» What you have to do: Please copy the following records line for line, without changing anything in them.

··· Working data

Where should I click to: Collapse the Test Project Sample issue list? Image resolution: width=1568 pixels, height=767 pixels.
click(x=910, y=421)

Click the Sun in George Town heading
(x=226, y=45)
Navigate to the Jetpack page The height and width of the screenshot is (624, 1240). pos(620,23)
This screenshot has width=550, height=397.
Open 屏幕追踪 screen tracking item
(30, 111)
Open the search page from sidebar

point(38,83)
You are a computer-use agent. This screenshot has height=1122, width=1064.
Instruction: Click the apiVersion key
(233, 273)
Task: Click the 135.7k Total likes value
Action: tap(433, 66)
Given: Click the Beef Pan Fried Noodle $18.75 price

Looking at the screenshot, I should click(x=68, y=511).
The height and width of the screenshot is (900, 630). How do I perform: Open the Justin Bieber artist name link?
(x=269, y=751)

······

» Output for this exercise:
Where should I click to: Collapse the Test Project Sample issue list? Image resolution: width=1568 pixels, height=767 pixels.
click(x=910, y=421)

Click the Sun in George Town heading
(x=226, y=45)
Navigate to the Jetpack page The height and width of the screenshot is (624, 1240). pos(620,23)
This screenshot has width=550, height=397.
Open 屏幕追踪 screen tracking item
(30, 111)
Open the search page from sidebar

point(38,83)
You are a computer-use agent. This screenshot has height=1122, width=1064.
Instruction: Click the apiVersion key
(233, 273)
Task: Click the 135.7k Total likes value
Action: tap(433, 66)
Given: Click the Beef Pan Fried Noodle $18.75 price

Looking at the screenshot, I should click(x=68, y=511).
The height and width of the screenshot is (900, 630). How do I perform: Open the Justin Bieber artist name link?
(x=269, y=751)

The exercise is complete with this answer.